Blastocyst complementation-based rat-derived heart generation reveals cardiac anomaly barriers to interspecies chimera development
Shunsuke Yuri,
Norie Arisawa,
Kohei Kitamuro,
Ayako Isotani
Affiliations
Shunsuke Yuri
Division of Biological Science, Graduate School of Science and Technology, Nara Institute of Science and Technology, 8916-5 Takayama-cho, Ikoma, Nara 630-0192, Japan; Laboratory of Experimental Animals, Research Institution, National Center for Geriatrics and Gerontology, 7-430 Morioka-cho, Obu, Aichi 474-8511, Japan; Corresponding author
Norie Arisawa
Division of Biological Science, Graduate School of Science and Technology, Nara Institute of Science and Technology, 8916-5 Takayama-cho, Ikoma, Nara 630-0192, Japan
Kohei Kitamuro
Division of Biological Science, Graduate School of Science and Technology, Nara Institute of Science and Technology, 8916-5 Takayama-cho, Ikoma, Nara 630-0192, Japan
Ayako Isotani
Division of Biological Science, Graduate School of Science and Technology, Nara Institute of Science and Technology, 8916-5 Takayama-cho, Ikoma, Nara 630-0192, Japan; Life Science Collaboration Center (LiSCo), Nara Institute of Science and Technology, 8916-5 Takayama-cho, Ikoma, Nara 630-0192, Japan; Corresponding author
Summary: The use of pluripotent stem cells (PSCs) to generate functional organs via blastocyst complementation is a cutting-edge strategy in regenerative medicine.
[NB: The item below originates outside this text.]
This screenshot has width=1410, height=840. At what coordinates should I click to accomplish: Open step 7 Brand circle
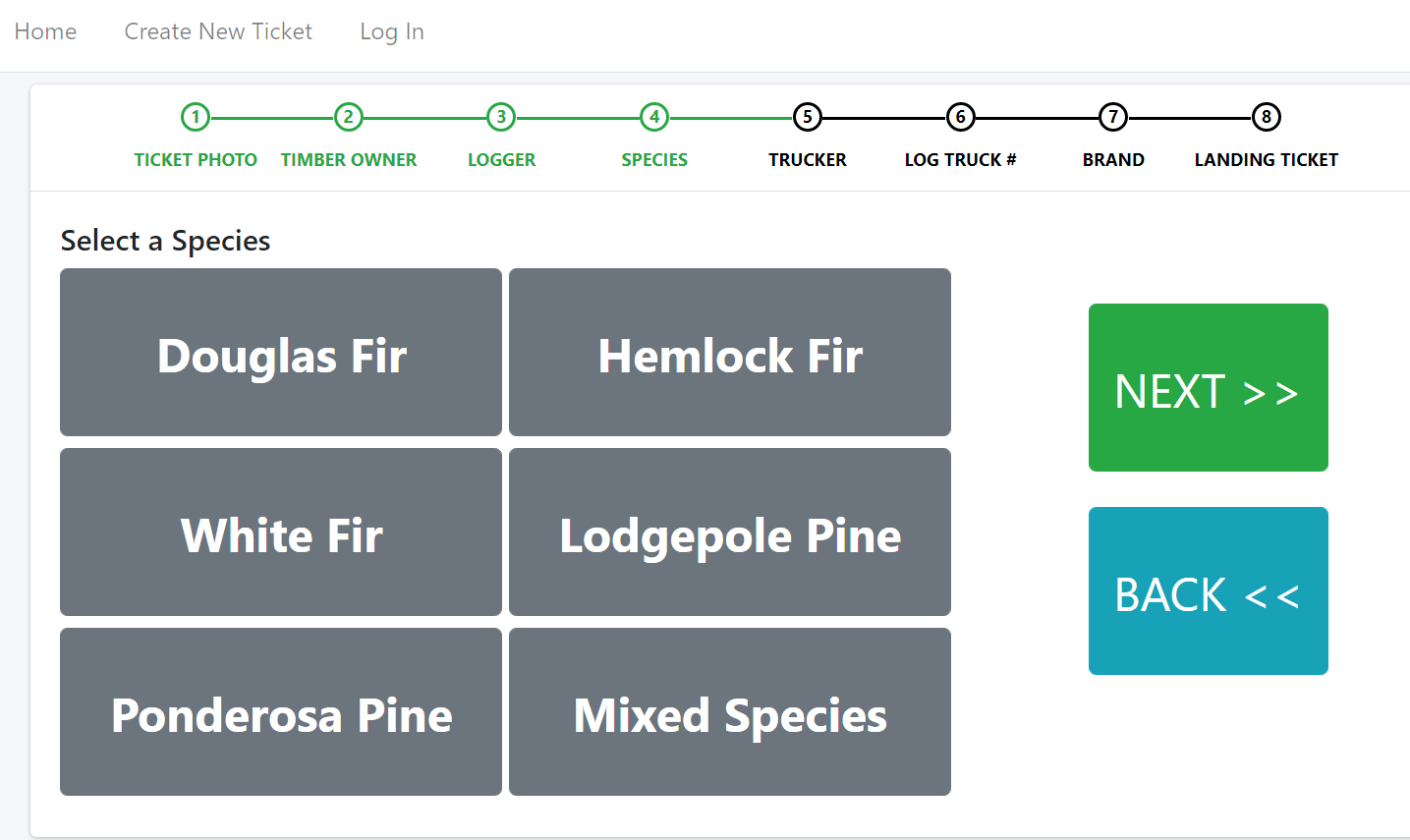tap(1113, 118)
However, existing models that use this method for heart generation do not meet expectations owing to the complexity of heart development. Here, we investigated a Mesp1/2 deficient mouse model, which is characterized by abnormalities in the cardiac mesodermal cells. The injection of either mouse or rat PSCs into Mesp1/2 deficient mouse blastocysts led to successful heart generation. In chimeras, the resulting hearts were predominantly composed of rat cells; however, their functionality was limited to the embryonic developmental stage on day 12.5. These results present the functional limitation of the xenogeneic heart, which poses a significant challenge to the development in mouse–rat chimeras.